● **SUPPLIED INFORMATION**
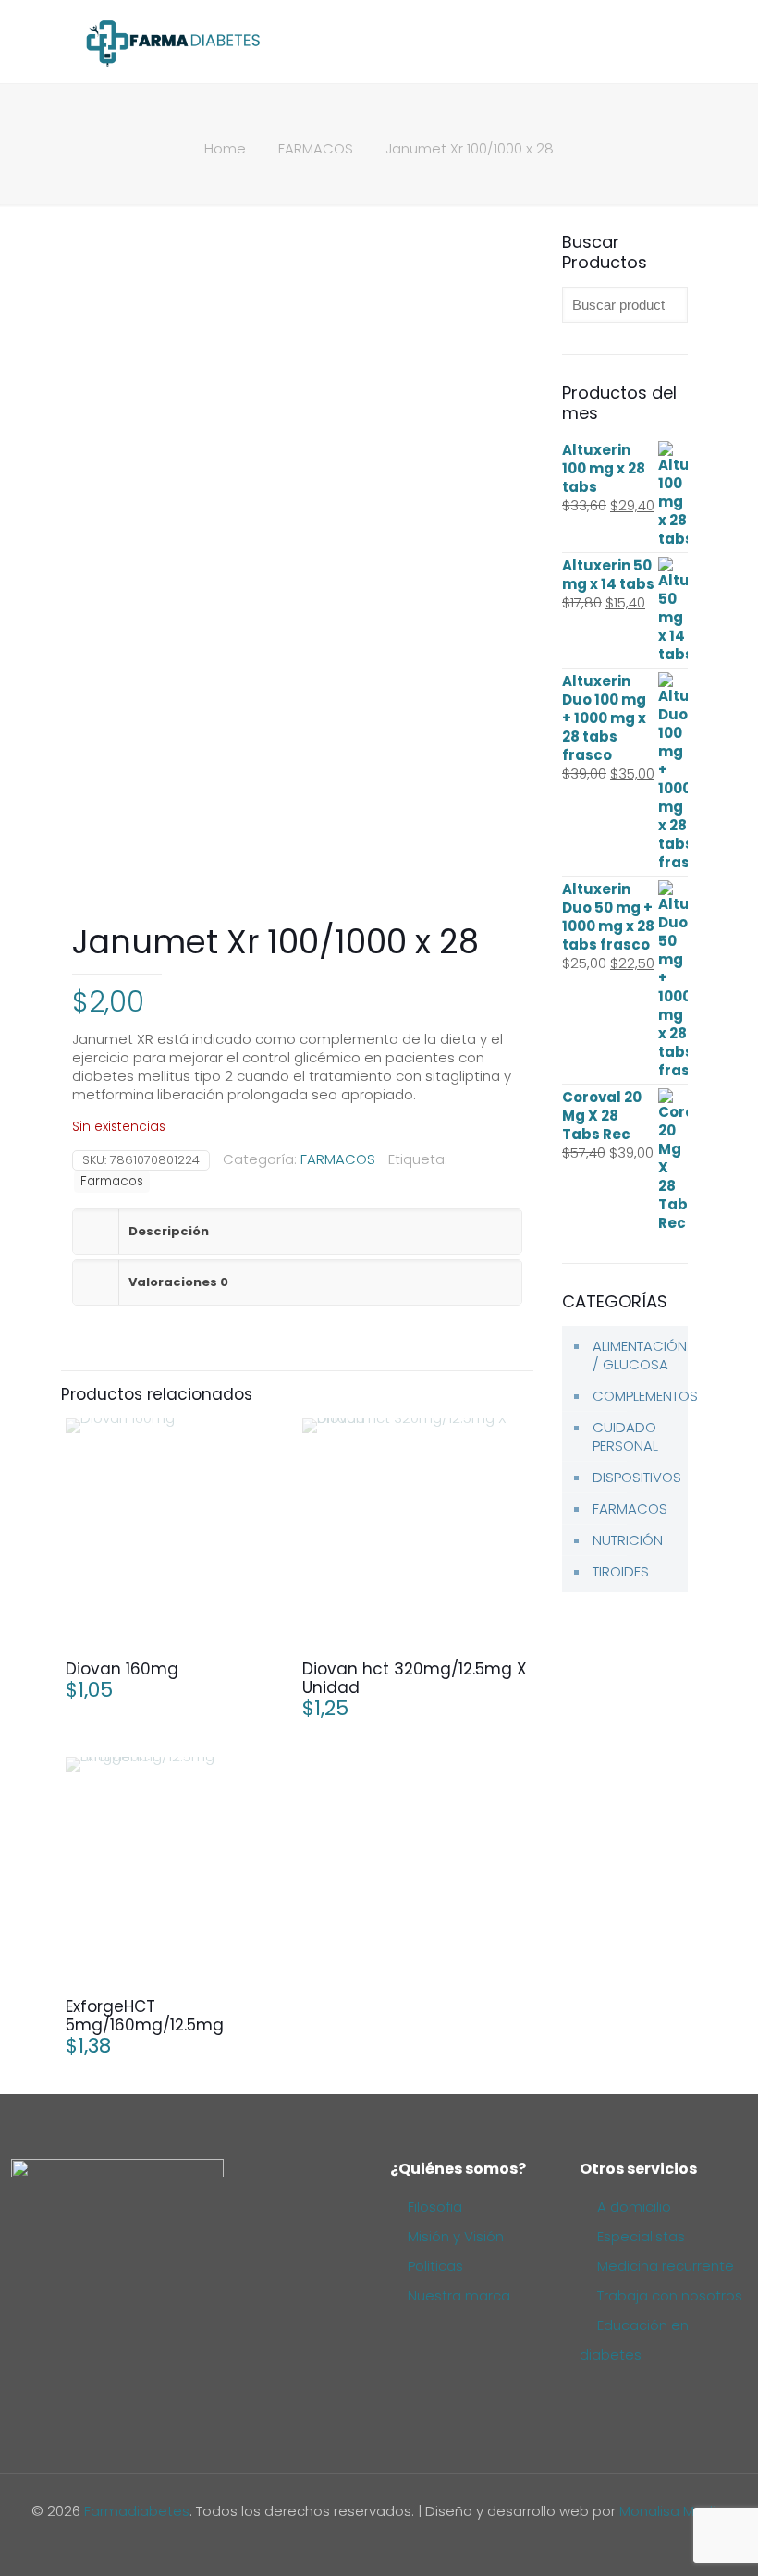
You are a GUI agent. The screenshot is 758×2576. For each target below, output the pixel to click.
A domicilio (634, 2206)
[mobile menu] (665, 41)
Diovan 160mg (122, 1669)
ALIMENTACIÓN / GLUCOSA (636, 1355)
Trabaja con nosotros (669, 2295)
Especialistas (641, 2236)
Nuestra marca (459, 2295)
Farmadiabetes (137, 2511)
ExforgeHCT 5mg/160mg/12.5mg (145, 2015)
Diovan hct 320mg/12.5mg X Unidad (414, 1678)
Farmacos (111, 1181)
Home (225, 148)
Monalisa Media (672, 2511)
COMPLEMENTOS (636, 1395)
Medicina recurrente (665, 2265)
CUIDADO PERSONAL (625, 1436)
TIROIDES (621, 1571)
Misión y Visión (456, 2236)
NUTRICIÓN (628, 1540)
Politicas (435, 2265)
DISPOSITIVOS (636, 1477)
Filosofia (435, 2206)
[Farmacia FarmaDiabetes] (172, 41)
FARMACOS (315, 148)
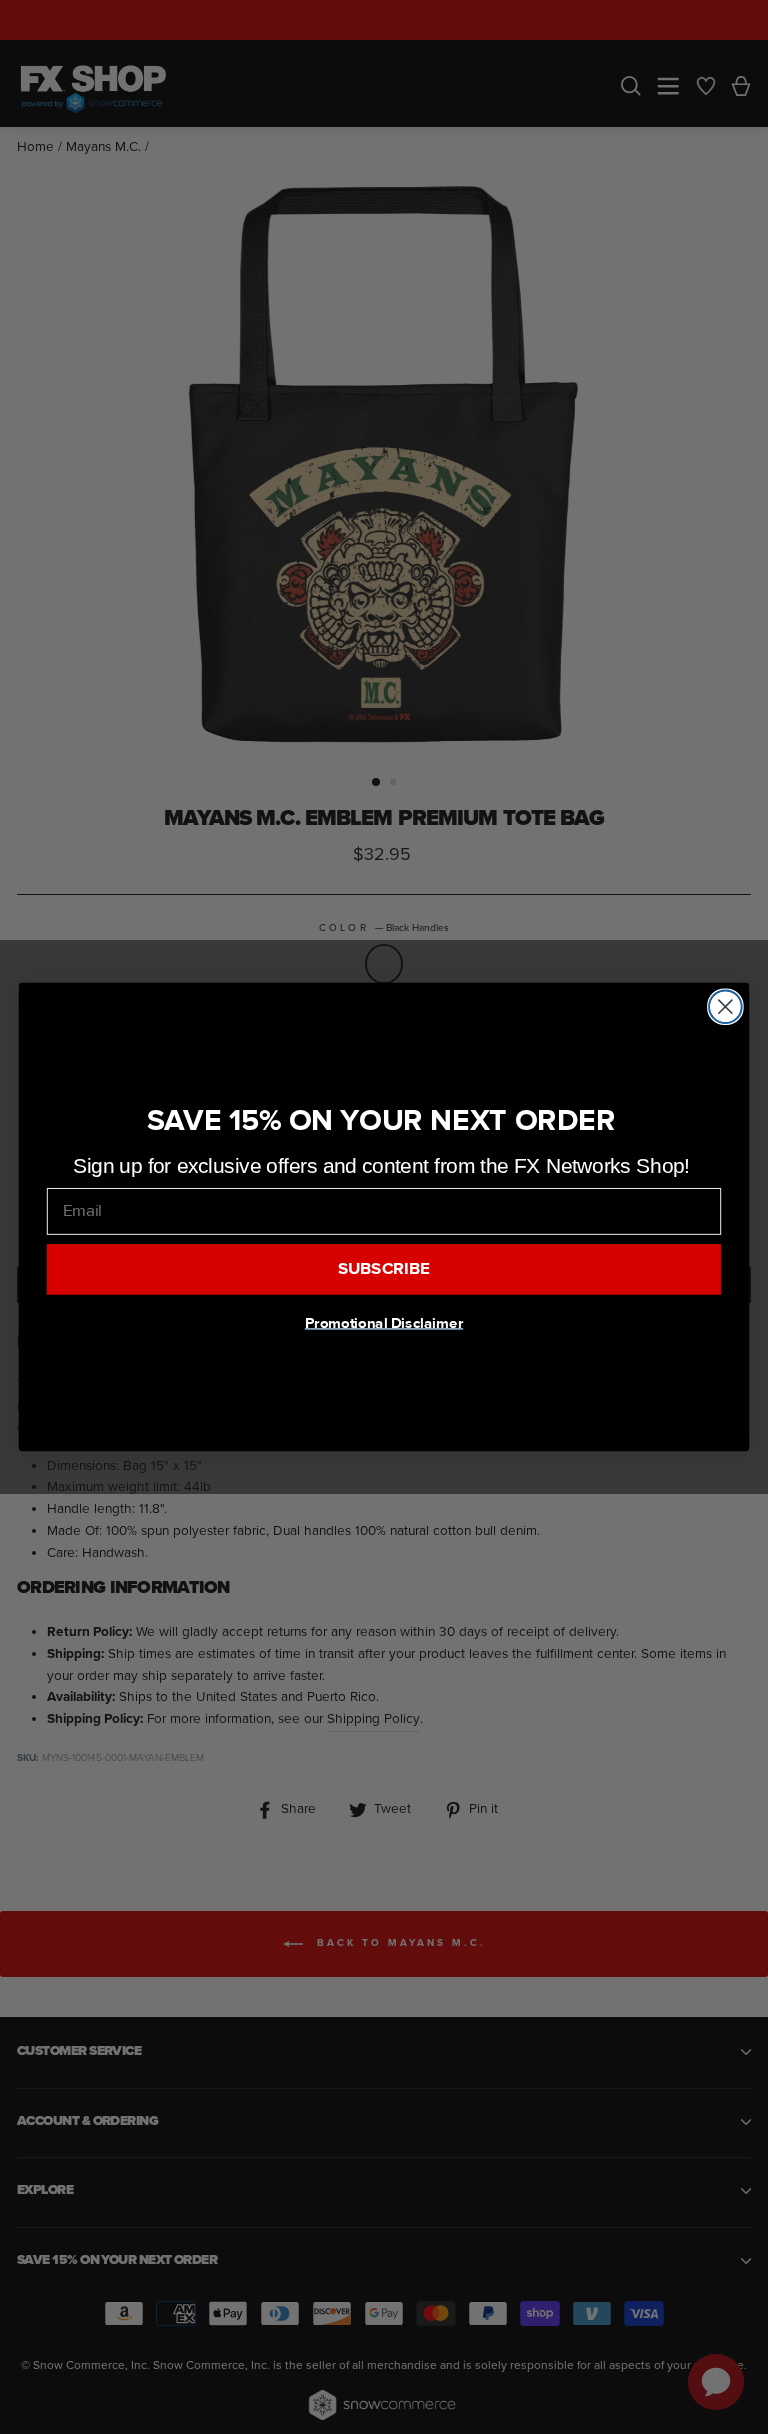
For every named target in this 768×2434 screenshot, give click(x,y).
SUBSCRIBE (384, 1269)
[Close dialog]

● **WHAT YOU ARE ASKED TO DO**
Reproduce only the lines from the line with "Monalisa Media (672, 2511)" to the end of the entries. Keep both ends, copy them exactly, and omit every picture.

● **RESULT**
Monalisa Media (672, 2511)
COMPLEMENTOS (636, 1395)
Medicina recurrente (665, 2265)
CUIDADO PERSONAL (625, 1436)
TIROIDES (621, 1571)
Misión y Visión (456, 2236)
NUTRICIÓN (628, 1540)
Politicas (435, 2265)
DISPOSITIVOS (636, 1477)
Filosofia (435, 2206)
[Farmacia FarmaDiabetes] (172, 41)
FARMACOS (315, 148)
For every named target in this 768×2434 screenshot, give click(x,y).
SUBSCRIBE (384, 1269)
[Close dialog]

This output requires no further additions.